> **GIVEN TEXT**
-- START --

I can clearly see that it doesn't work, I just don't understand why. I'd
be inclined to chalk it up to super() being a mysterious black box that
makes no sense *wink* ....

super (and mro) work to get to all the superclasses in an order that
produces subtypes before their supertypes. The diamond inheritance
examples "show" why its needed.

-Scott

 

[iu2]

As to the original idea, better to give it up.
Typically code for a "chained" method "foo" that
returns a result will want to (in some way) use
the result from that call in forming its result.
Python's super allows you to place that call where
it belongs in your code (perhaps after some logging
is enabled, for example) and not just "at the spot
the guru insists the chaining happens."  

Indeed I might want to chain methods in all sort of ways:
@chain_call_before - call the parent's method before the derived
method
@chain_call_after - call the parent's method after the derived method
@chain_call_sum - sum the result of the parent's method with the
result of the derived method
@chain_call_list - make a list from the result of the parent's method
and the result of the derived method

An API for easily adding chaining methods is also something to think
about.
This kind of chaining actually exists in Common Lisp (CLOS) and I wish
for something like that in Python
so I gave it a(n unsuccessful) try.

-- END --

> **WHAT IS ASKED**
1/ According to the thread on Python's super, in which language does this kind of method chaining already exist?
2/ Decide whether each statement agrees with the thread on Python's super, and answer yes or no with the words of the thread that decide it. (a) Super and mro reach the superclasses in an order that puts supertypes before their subtypes. (b) The @chain_call_sum decorator would add the parent's method result to the derived method's result. (c) The writer's attempt at this kind of chaining in Python succeeded.
3/ Carry the thread on Python's super forward with a few more sentences, starting after its final line.
The data after this comes from a different source than the thread on Python's super.

> **DATA EXTRACT**

-- START --

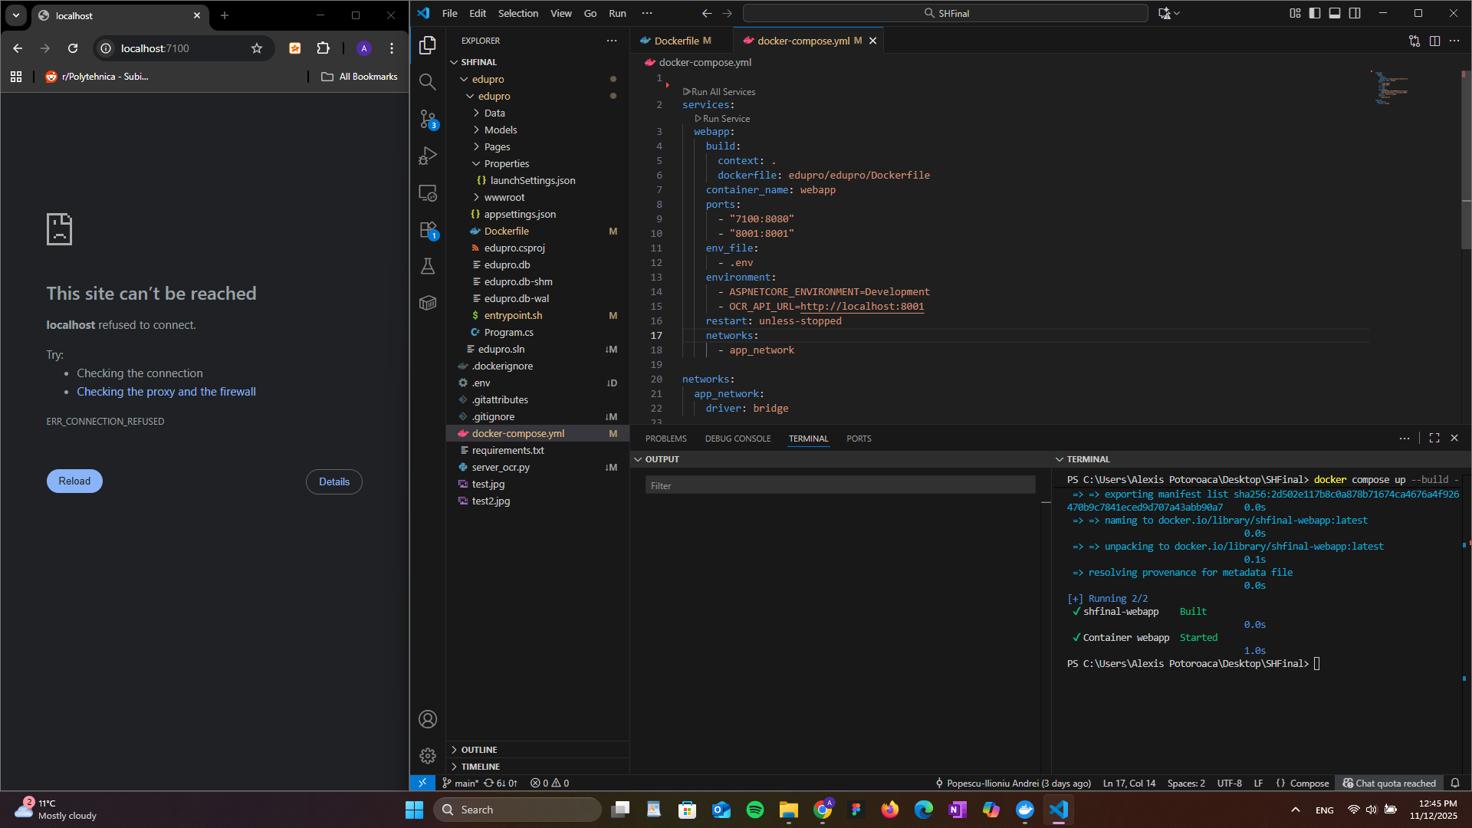
Task: Collapse the Properties folder
Action: click(506, 163)
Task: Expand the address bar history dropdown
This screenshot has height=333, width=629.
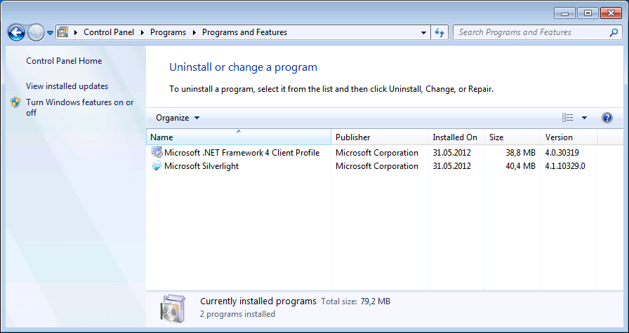Action: click(423, 33)
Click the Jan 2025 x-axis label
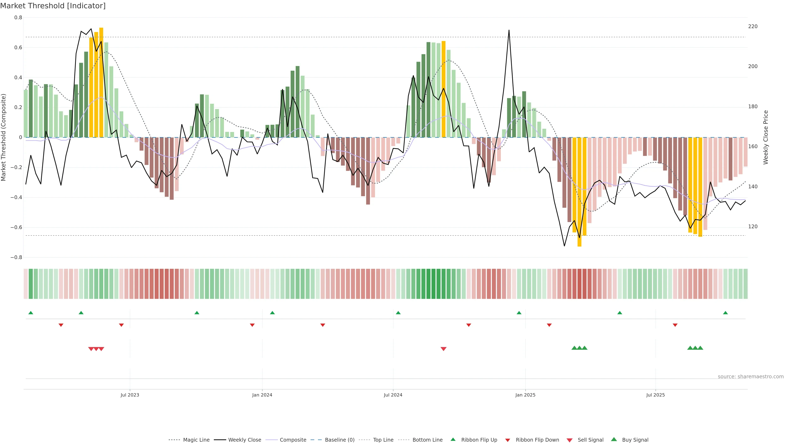Image resolution: width=794 pixels, height=447 pixels. point(525,395)
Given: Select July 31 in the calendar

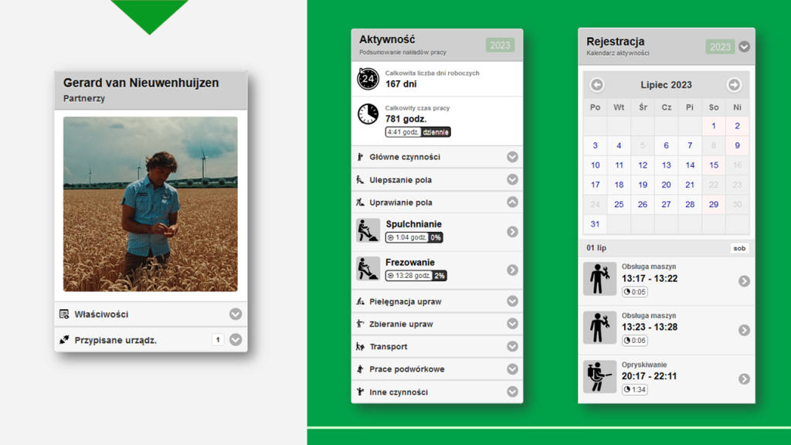Looking at the screenshot, I should coord(595,224).
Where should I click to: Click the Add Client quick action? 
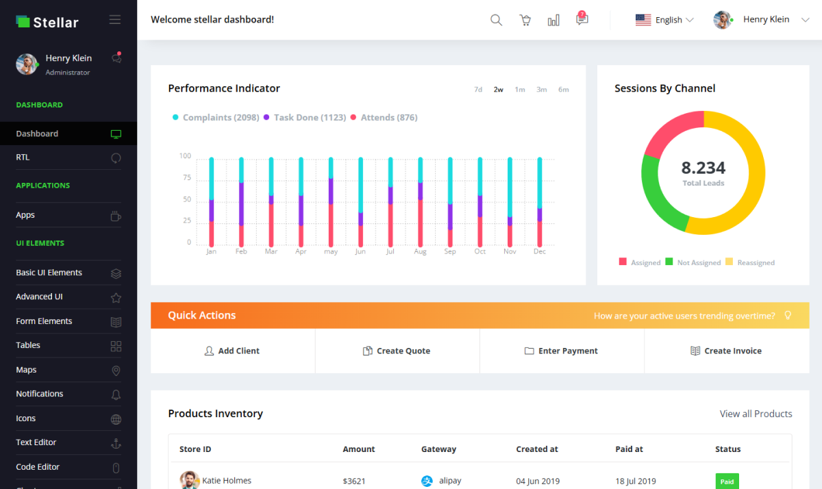[232, 351]
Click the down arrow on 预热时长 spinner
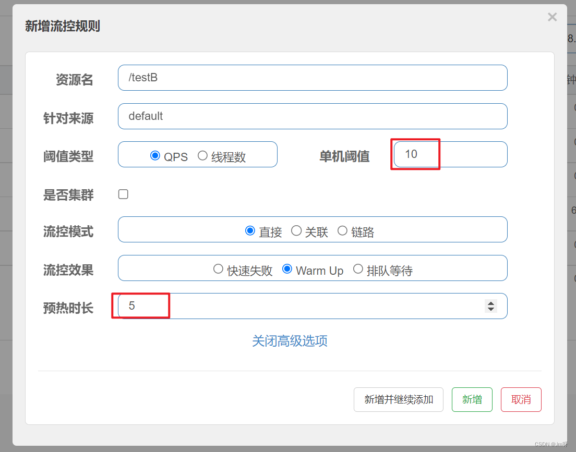The height and width of the screenshot is (452, 576). point(491,309)
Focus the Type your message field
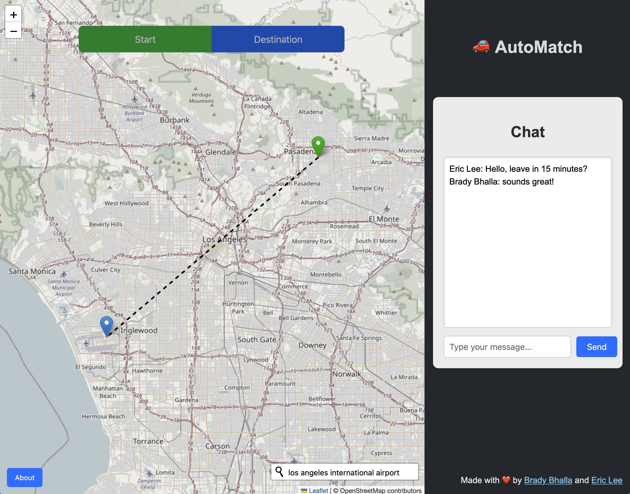The image size is (630, 494). point(507,346)
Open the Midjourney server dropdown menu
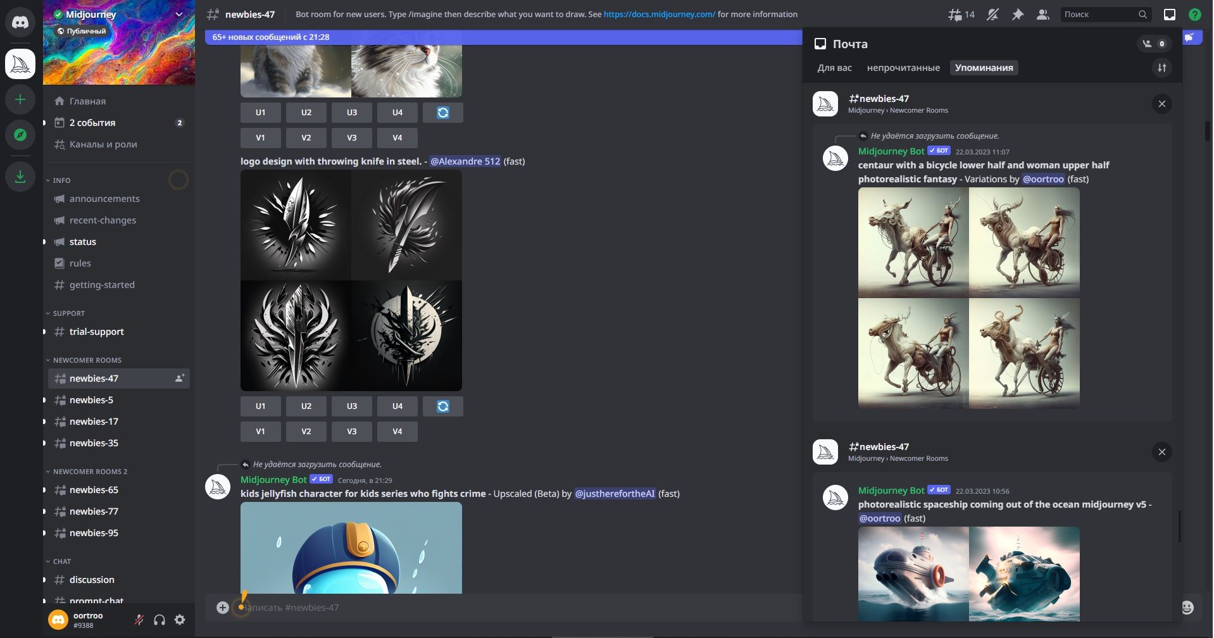1214x638 pixels. click(179, 15)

-- END --

> **ANSWERS FOR THE EXERCISE**
1/ Common Lisp (CLOS).

2/
(a) No: "produces subtypes before their supertypes."
(b) Yes: "sum the result of the parent's method with the result of the derived method"
(c) No: "so I gave it a(n unsuccessful) try."

3/
I think that especially Python, which is known (among other things)
for its object oriented properties,
should support this kind of chaining.

simply remind people to call
A.foo(self, <args>) within the definition of foo in
B.

Sorry, I can't agree to this (although there is nothing else I can
do.. . Reminding is not "simply" at all. Why REMIND people do
stuff and not let Python handle it automatically? What's Python (and
all other powerful languages) for if not for this kind of job?
(Although I think this "chaining" is not supperted by none of them
except for Lisp).

Although I actually work in a C++ team, and all the Python I do is for
myself so I don't have to remind anyone, I think this mechansim is
necessary.
What actually made me intereseted in that is a C++ application I write
where I figured that
chaining would help.

If I translate it to Python, it's something like this:
(I'm still not familiar with new style classes so please forgive me..)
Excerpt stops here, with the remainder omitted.